(Stored entries)
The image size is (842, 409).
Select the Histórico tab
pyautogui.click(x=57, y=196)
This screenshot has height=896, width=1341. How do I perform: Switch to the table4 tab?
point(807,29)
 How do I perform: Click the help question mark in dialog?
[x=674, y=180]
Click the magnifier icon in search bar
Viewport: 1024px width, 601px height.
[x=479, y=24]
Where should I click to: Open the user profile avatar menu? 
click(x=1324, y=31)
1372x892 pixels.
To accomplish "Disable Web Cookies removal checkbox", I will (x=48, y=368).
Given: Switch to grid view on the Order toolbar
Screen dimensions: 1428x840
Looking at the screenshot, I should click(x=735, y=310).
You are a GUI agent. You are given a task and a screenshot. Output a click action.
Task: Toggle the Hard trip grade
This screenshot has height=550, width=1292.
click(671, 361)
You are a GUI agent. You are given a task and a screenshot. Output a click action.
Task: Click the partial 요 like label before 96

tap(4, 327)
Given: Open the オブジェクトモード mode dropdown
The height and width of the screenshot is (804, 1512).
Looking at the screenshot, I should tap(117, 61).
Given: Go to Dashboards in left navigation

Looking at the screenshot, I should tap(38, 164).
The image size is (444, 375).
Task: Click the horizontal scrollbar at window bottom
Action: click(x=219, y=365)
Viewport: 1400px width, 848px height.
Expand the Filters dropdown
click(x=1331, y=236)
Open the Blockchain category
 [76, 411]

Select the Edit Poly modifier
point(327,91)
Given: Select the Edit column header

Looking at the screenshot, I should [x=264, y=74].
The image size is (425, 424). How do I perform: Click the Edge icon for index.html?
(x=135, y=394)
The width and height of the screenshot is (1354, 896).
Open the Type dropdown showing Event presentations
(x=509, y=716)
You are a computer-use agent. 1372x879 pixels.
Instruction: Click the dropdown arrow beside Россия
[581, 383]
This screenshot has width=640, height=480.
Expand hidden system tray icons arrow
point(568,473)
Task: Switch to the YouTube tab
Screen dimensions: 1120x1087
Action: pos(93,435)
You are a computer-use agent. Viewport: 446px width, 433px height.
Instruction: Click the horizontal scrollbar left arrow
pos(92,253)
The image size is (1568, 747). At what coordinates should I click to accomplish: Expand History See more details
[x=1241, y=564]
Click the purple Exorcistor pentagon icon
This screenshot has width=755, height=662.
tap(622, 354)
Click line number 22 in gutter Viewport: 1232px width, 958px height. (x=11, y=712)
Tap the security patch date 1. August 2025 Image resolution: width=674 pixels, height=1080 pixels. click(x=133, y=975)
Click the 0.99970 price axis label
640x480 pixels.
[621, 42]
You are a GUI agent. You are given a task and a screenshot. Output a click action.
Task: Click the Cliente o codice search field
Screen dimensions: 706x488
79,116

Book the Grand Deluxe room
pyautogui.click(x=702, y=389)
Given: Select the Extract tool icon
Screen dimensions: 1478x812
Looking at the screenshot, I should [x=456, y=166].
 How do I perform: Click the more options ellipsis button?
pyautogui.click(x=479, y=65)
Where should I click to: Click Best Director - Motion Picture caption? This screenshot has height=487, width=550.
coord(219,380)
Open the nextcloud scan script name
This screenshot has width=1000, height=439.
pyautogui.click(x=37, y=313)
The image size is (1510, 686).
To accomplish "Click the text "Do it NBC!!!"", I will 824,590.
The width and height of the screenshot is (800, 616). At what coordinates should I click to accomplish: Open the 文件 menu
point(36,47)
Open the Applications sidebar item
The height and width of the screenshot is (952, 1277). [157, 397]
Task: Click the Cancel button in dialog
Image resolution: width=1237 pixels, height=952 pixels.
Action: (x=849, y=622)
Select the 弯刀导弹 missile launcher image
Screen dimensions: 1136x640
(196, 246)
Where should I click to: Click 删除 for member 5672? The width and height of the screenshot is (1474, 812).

[Exercise] Can you copy, word for word, the lines of the records above from the line with "Click the 0.99970 price axis label" to the line with "pyautogui.click(x=702, y=389)", including both?

[The reply]
Click the 0.99970 price axis label
640x480 pixels.
[621, 42]
You are a GUI agent. You are given a task and a screenshot. Output a click action.
Task: Click the Cliente o codice search field
Screen dimensions: 706x488
79,116

Book the Grand Deluxe room
pyautogui.click(x=702, y=389)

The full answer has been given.